#### [Task item]
The data below should be copied over with complete accuracy.

#### [Given information]
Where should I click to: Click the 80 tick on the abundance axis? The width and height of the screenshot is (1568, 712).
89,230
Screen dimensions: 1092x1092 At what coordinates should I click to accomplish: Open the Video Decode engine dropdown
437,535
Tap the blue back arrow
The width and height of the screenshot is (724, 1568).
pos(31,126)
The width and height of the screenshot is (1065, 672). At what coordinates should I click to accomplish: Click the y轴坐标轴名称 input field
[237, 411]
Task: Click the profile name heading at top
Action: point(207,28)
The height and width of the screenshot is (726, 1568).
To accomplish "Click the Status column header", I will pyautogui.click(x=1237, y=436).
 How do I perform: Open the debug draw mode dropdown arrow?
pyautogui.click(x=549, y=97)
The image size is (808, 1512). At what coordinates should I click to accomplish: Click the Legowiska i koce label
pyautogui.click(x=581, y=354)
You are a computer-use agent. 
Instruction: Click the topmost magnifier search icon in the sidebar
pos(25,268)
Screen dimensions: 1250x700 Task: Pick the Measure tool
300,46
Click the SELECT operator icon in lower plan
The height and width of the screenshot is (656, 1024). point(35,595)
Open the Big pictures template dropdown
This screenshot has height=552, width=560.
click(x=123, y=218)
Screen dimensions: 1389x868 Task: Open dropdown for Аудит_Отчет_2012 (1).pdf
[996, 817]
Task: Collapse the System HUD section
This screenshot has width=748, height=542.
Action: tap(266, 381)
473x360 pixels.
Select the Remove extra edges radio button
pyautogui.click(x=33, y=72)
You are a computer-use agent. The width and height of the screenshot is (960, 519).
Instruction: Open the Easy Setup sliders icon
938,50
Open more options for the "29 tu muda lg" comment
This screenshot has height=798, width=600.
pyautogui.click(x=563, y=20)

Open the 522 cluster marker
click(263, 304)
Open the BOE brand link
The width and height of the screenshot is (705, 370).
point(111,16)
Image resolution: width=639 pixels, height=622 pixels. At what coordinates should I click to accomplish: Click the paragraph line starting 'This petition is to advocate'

#### [Your solution]
Where should I click to: Click the 80 tick on the abundance axis? The width and height of the screenshot is (1568, 712).
89,230
Screen dimensions: 1092x1092 At what coordinates should I click to accomplish: Open the Video Decode engine dropdown
437,535
Tap the blue back arrow
The width and height of the screenshot is (724, 1568).
pos(31,126)
The width and height of the screenshot is (1065, 672). At what coordinates should I click to accomplish: Click the y轴坐标轴名称 input field
[237, 411]
Task: Click the profile name heading at top
Action: point(207,28)
The height and width of the screenshot is (726, 1568).
To accomplish "Click the Status column header", I will pyautogui.click(x=1237, y=436).
 How do I perform: Open the debug draw mode dropdown arrow?
pyautogui.click(x=549, y=97)
The image size is (808, 1512). At what coordinates should I click to accomplish: Click the Legowiska i koce label
pyautogui.click(x=581, y=354)
You are a computer-use agent. 
Instruction: Click the topmost magnifier search icon in the sidebar
pos(25,268)
Screen dimensions: 1250x700 Task: Pick the Measure tool
300,46
Click the SELECT operator icon in lower plan
The height and width of the screenshot is (656, 1024). point(35,595)
Open the Big pictures template dropdown
This screenshot has height=552, width=560.
click(x=123, y=218)
Screen dimensions: 1389x868 Task: Open dropdown for Аудит_Отчет_2012 (1).pdf
[996, 817]
Task: Collapse the System HUD section
This screenshot has width=748, height=542.
Action: tap(266, 381)
473x360 pixels.
Select the Remove extra edges radio button
pyautogui.click(x=33, y=72)
You are a computer-use agent. The width and height of the screenshot is (960, 519).
Instruction: Open the Easy Setup sliders icon
938,50
Open more options for the "29 tu muda lg" comment
This screenshot has height=798, width=600.
pyautogui.click(x=563, y=20)

Open the 522 cluster marker
click(263, 304)
Open the BOE brand link
The width and height of the screenshot is (705, 370).
point(111,16)
Image resolution: width=639 pixels, height=622 pixels. At what coordinates should I click to accomplish: Click the paragraph line starting 'This petition is to advocate'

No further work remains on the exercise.